_Given problem_. Rewrite the entries from the first line up to and including the line containing "pos(1639,980)", requests included, and shift every coordinate in the answers by 62. Omit the pictures and stop at that line.

#####

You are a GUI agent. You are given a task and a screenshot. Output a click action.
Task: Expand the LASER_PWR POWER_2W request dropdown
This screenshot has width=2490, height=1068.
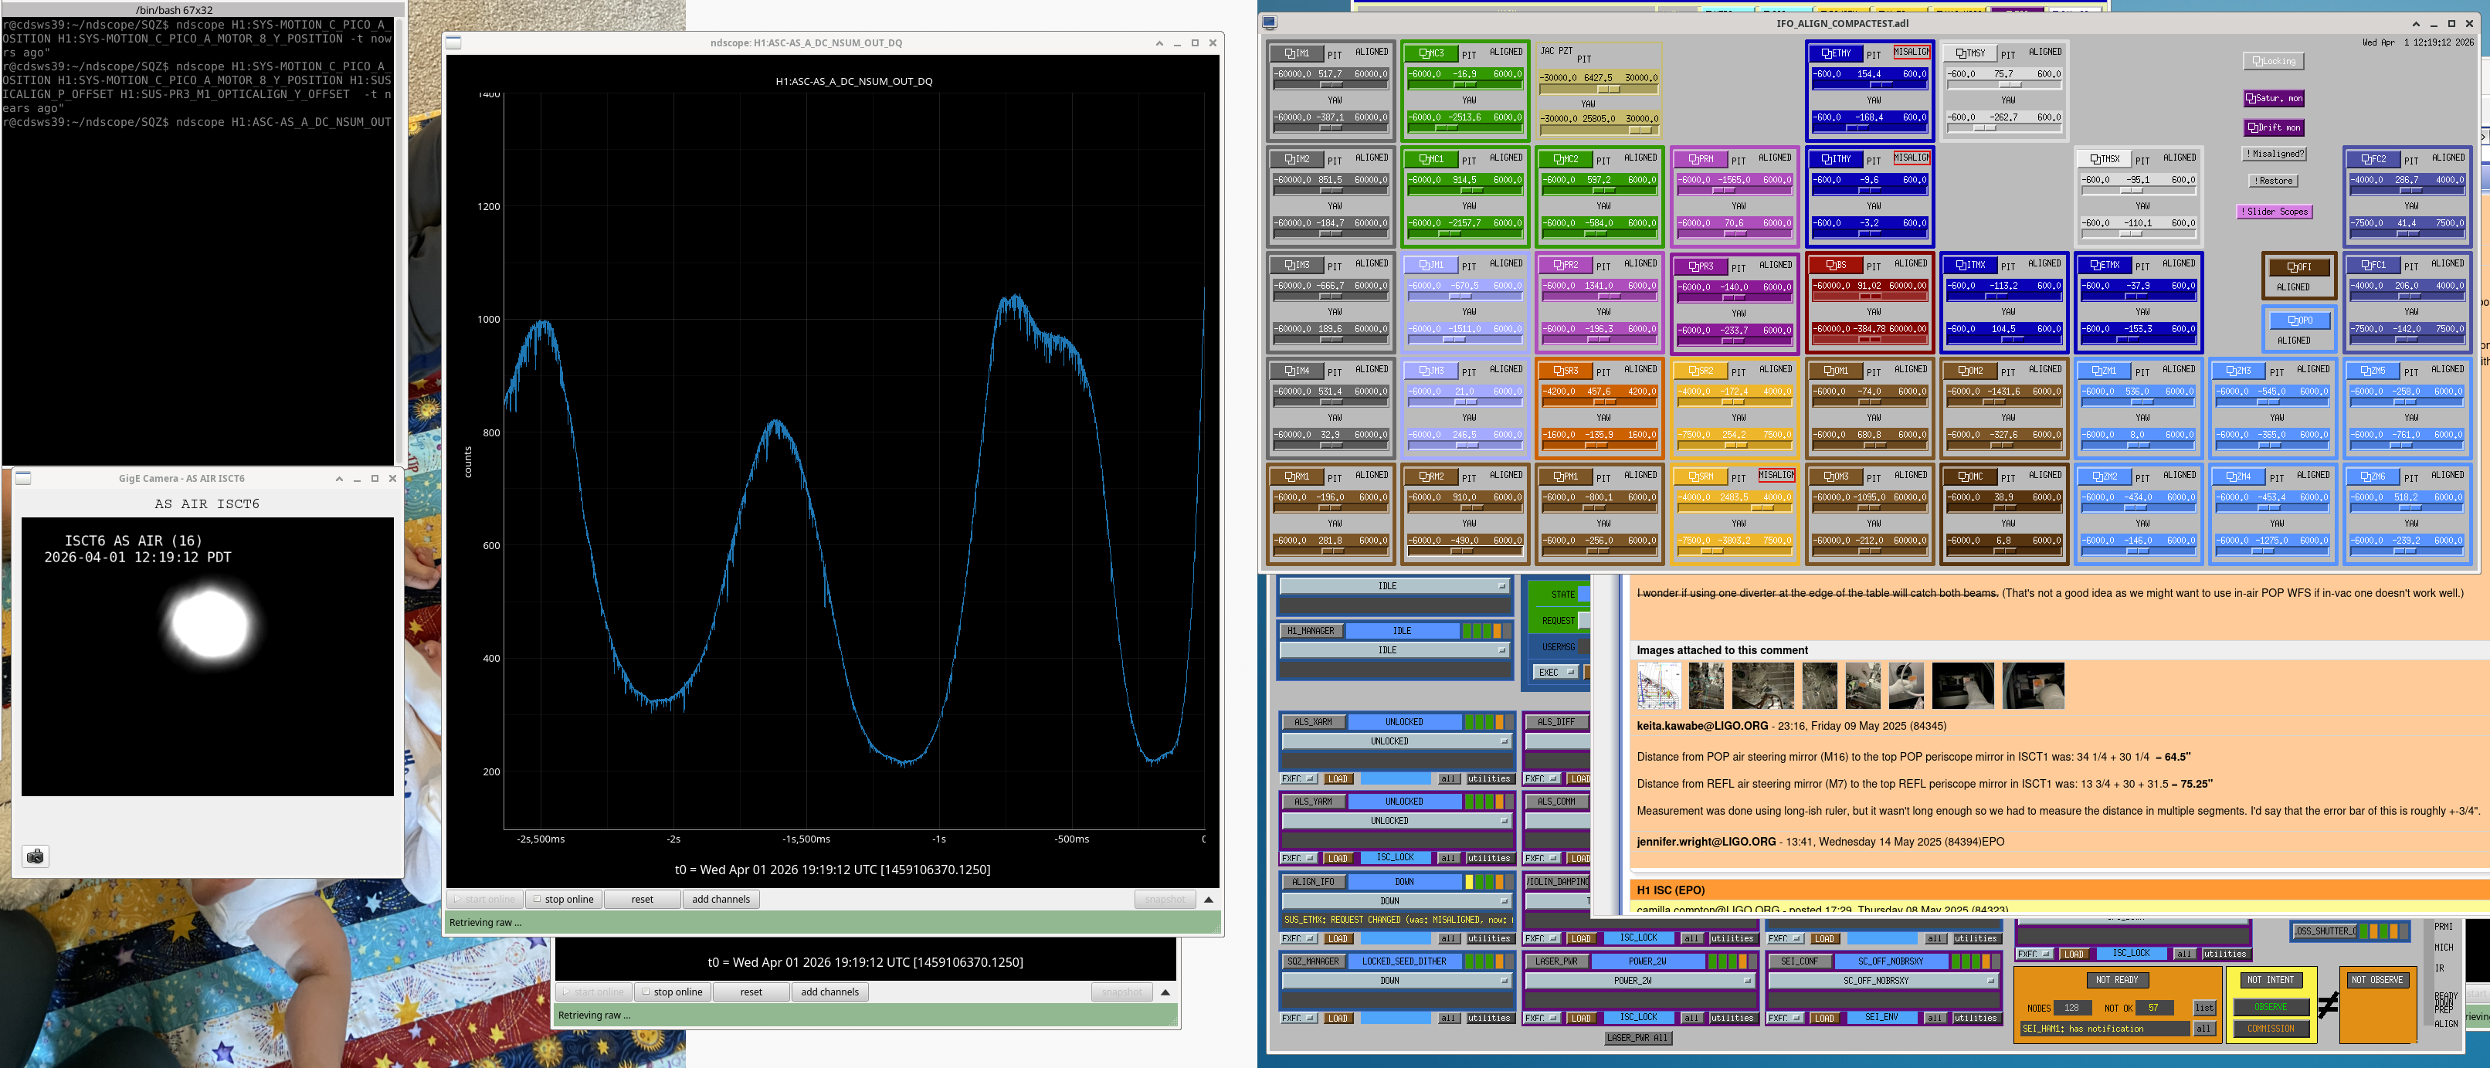pos(1639,980)
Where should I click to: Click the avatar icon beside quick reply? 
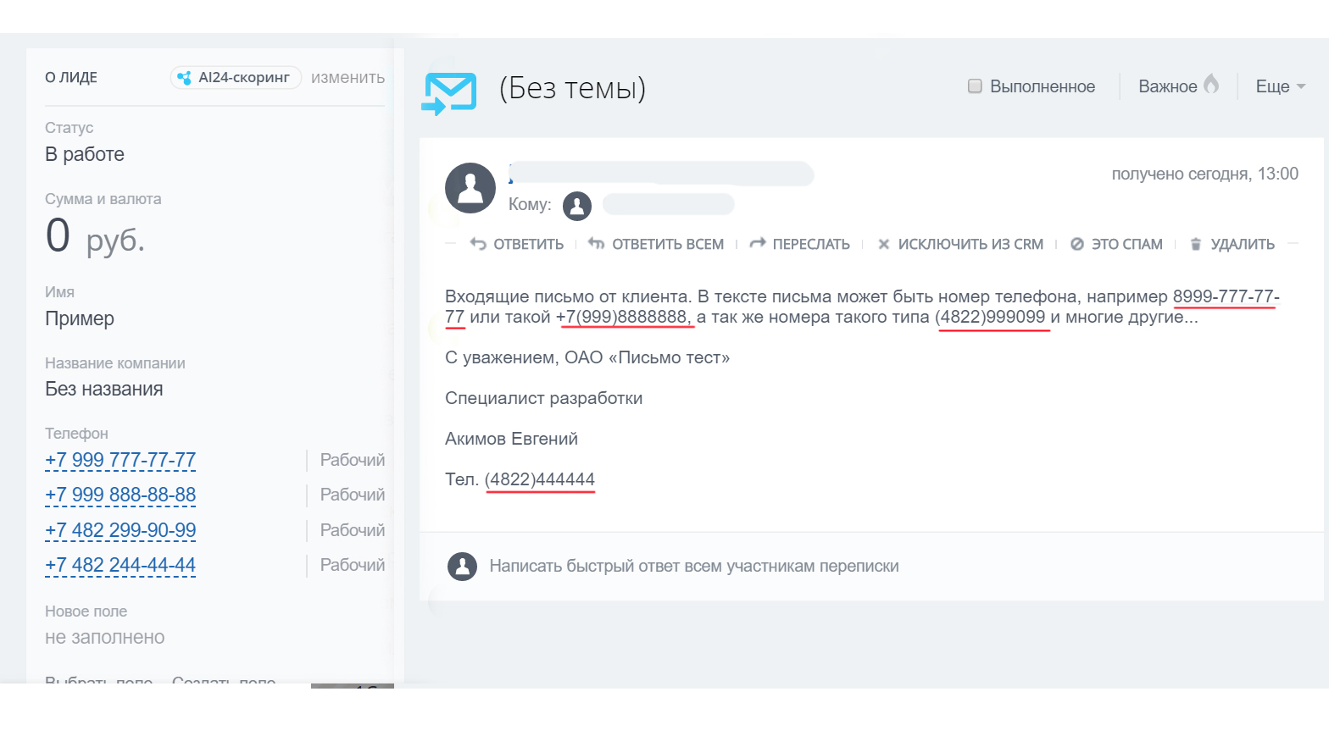(x=463, y=567)
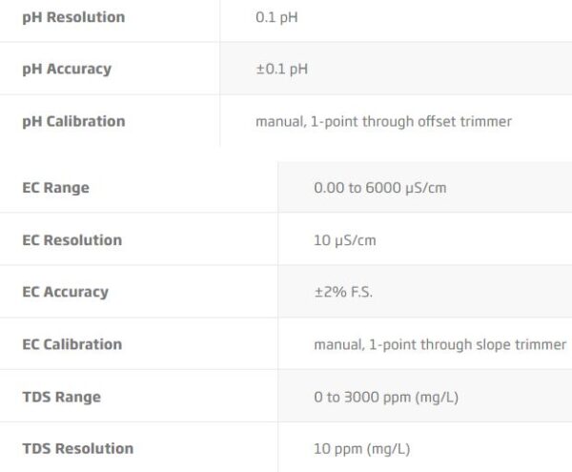Viewport: 572px width, 472px height.
Task: Select the 0.00 to 6000 µS/cm value
Action: (x=379, y=188)
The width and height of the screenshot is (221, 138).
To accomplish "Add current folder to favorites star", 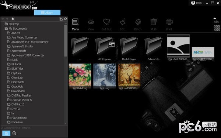I will pos(66,19).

#####

_The response_.
You are a GUI agent. You are given a task and a screenshot. Output a click action.
Task: Expand the LASER_PWR POWER_2W request dropdown
This screenshot has width=2490, height=1068.
pos(1701,1042)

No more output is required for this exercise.